The viewers displayed range from a simple inexpensive handheld model to larger and more elaborate tabletop examples. One is made of fine wood. Another folds into a smaller, more portable size.

As an outgrowth of a photography hobby, Gates first began making his own stereo images (much like a View-Master image) before becoming interested in the 19th-century images.

Approximately 500 stereoviews in his private collection are specific to Arkansas.

Gates says, "There are so many views available that a collector has to focus on a smaller number of specific subjects. The subjects I started with were Arkansas, the Brooklyn Bridge (especially scenes of the bridge under construction), the Johnstown [Pa.] flood of 1889, the Galveston [Texas] Hurricane of 1900, and 'ghost' images," in which a part of the image is intentionally or accidentally ghosted by movement. He's also collected some images of Washington, Canada, and his alma mater, Yale.

"Some of the images are extraordinarily beautiful photographs," Gates says. "The experience viewing a good stereoview is really immersive; you get a feeling you are really there. Many of the images are very interesting historical glimpses into the past."

And discovering that a view he has collected includes special historical context makes it all the more intriguing.

"I have a stereoview of a group of men and boys that is titled 'The Indignation Meeting.' Eventually I discovered that this group was a mob that conducted public protests and ultimately threatened to hang Benjamin Kelley, the first Superintendent of the Hot Springs Reservation, after he closed the paupers' mud pit bath on Hot Springs Mountain at the request of the Bathhouse operators," Gates explains. "At Kelley's urgent request, troops were sent in from Dardanelle to restore peace."
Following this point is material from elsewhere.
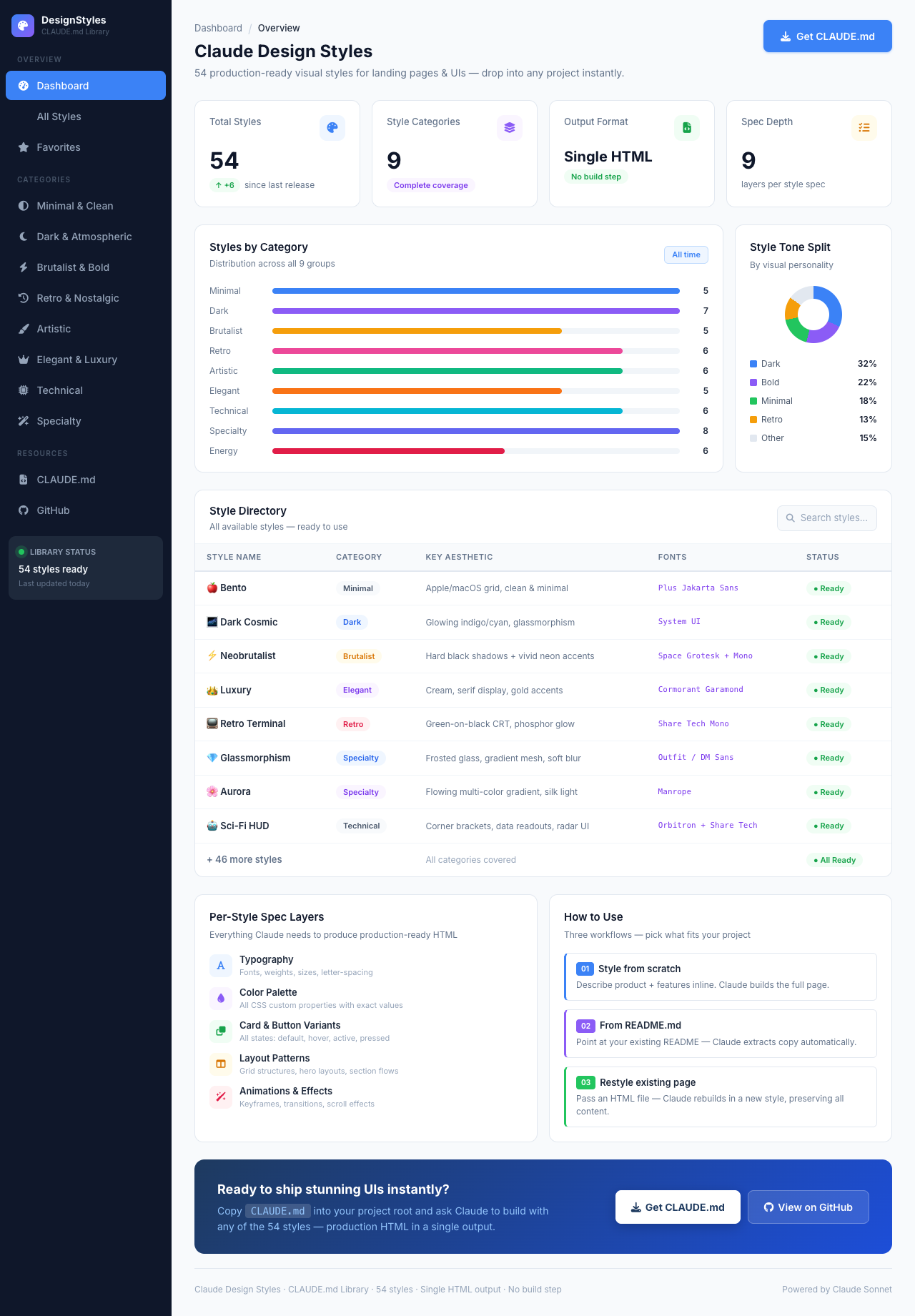The image size is (915, 1316).
Task: Click the checklist icon in Spec Depth card
Action: 864,128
Gates buys most of his views and viewers from auctions and sometimes estate and garage sales. "The variety of stereoviewers demonstrates that the interest was shared by the wealthy and those of modest means alike," he says.
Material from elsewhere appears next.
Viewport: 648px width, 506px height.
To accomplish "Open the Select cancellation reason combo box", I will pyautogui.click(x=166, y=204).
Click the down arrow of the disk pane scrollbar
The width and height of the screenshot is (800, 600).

The rarest Arkansas-related views in Gates' collection are the ones produced in very small number to capture a specific event, such the aftermath of a tornado in Fayetteville.

And then there are those that remain shrouded in mystery.

"One that I would really like to know more about is an image of a woman seated in front of a tent in 'Ral City,' a paupers' encampment on Hot Springs Mountain," Gates says. "I bought this stereoview from the collection of a nationally renowned collector who was meticulous about documentation. He was convinced that the woman was a prostitute. I think it is equally likely that she was a charitable Florence Nightingale type who was ministering to the impoverished invalids in the encampment. But it is certainly startling to see a woman of that period in such a scene."

Gates says his hobby is not one shared by many others. He says there are probably fewer than a dozen serious stereoview collectors in Arkansas and just a few hundred across the nation, not including museums and historical institutions.